## TASK TO COMPLETE:
Copy the passage of the nonprofit article from "CEO, Linda Jacobs, shares" up to and including "due to COVID-19.", keeping every word the same.

------ TEXT PROVIDED ------

Marin Voice: Hurting Nonprofits Need to Take Action Now to Survive

CEO, Linda Jacobs, shares her advice for nonprofit leaders in this weekend’s publication of the Marin Independent Journal. Read the full story here.

Every nonprofit leader is facing tough decisions due to COVID-19.

There are 110,547 nonprofits in California. The 2019 report, Causes Count produced by California Association of Nonprofits states that the nonprofit sector generates $273.7 billion in annual revenue. One in every 14 California jobs is at a nonprofit accounting for seven perfect of all employment. Nonprofits rank third largest by wages among key industries and the fourth largest by number of jobs, more than finance and insurance, wholesale trade or construction.

The majority of nonprofits have budgets less than $50,000. These organizations are highly vulnerable right now and  many have less than one month’s cash reserve with some having liabilities that exceed assets.

The nonprofit sector is critical to providing essential services to the most vulnerable in society during the best of times. Now with a global pandemic — as well as constantly shifting and incongruous leadership from the federal government — managing employees and programs has become extremely challenging.

------ GIVEN MATERIAL ------

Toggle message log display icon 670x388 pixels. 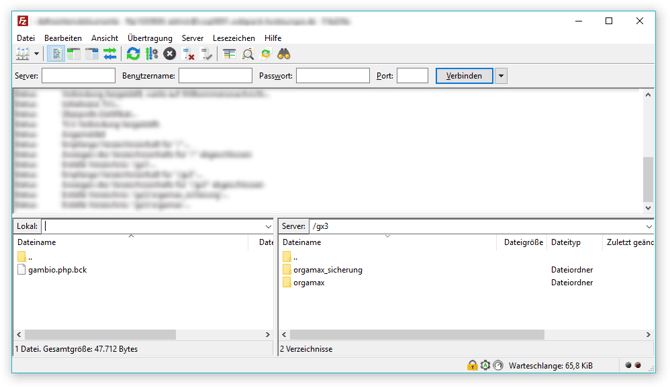point(56,54)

------

## SOLUTION BELOW:
CEO, Linda Jacobs, shares her advice for nonprofit leaders in this weekend’s publication of the Marin Independent Journal. Read the full story here.

Every nonprofit leader is facing tough decisions due to COVID-19.